The goals of the project included improving compliance with GMP requirements for these products marketed in the US and Canada, and the management of contract manufacturers and distributors. Initially, one Progress consultant started the project as a project lead and later a second Progress consultant joined as a project member. Based on the gap assessment, the project lead had drawn up a project plan with deliverables and quality agreements that needed to be implemented or updated between the company and third parties. The project member developed a visual aid as a project tracker, in which the deliverables were further expanded and the project status could be monitored in real time.
Current guidelines from the Food and Drug Administration (FDA), Health Canada and the International Council for Harmonisation (ICH) were consulted to ensure the QMS would be expanded in accordance with all applicable regulations. The Progress consultants revised numerous procedures and have written many new procedures for different processes, such as changes, deviations, stability studies, and annual product quality review specific to this type of products. They have also developed several PowerPoint training courses and trained company employees on the principles of GMP and the new quality procedures.
The gaps identified were divided into different topics, each with multiple action items. A large part of the actions had been completed by the planned end date, pending some that depend on third party agreements, which are expected to be closed out soon.

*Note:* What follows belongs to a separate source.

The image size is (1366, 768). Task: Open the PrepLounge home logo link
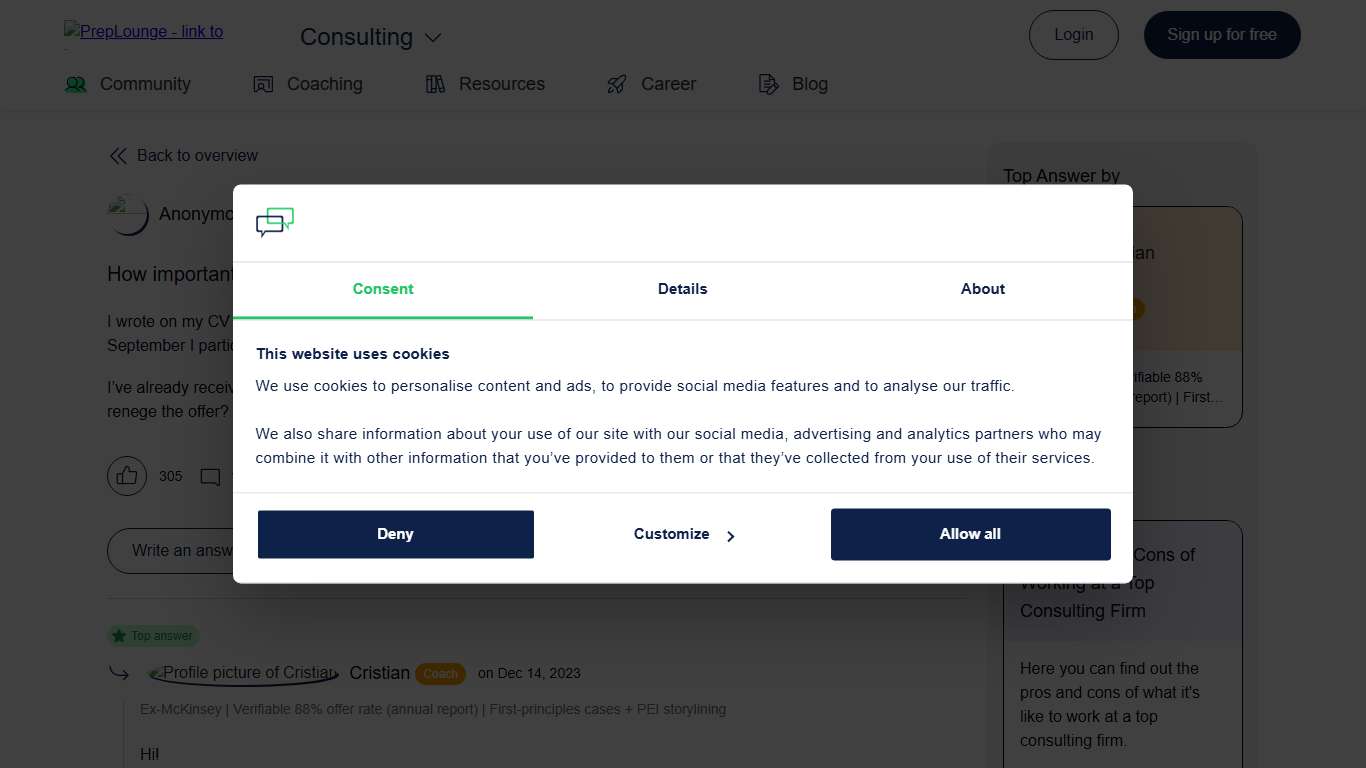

The customer was very satisfied with the results of the project. New quality processes to meet applicable GMP requirements for specific markets have been effectively implemented, meaning the organization now faces audits with full confidence. In addition, the mutual expectations between the company and its contract manufacturers and distributors are clearer due to the concretely defined and agreed quality agreements. The core team of the company shared with the Progress consultants that they had learned a lot from their expertise, that their knowledge had been enriched and that the training courses were clear and informative. These words naturally gave our consultants a great sense of fulfillment for their hard work. Moreover, they experienced a very pleasant collaboration with the entire team.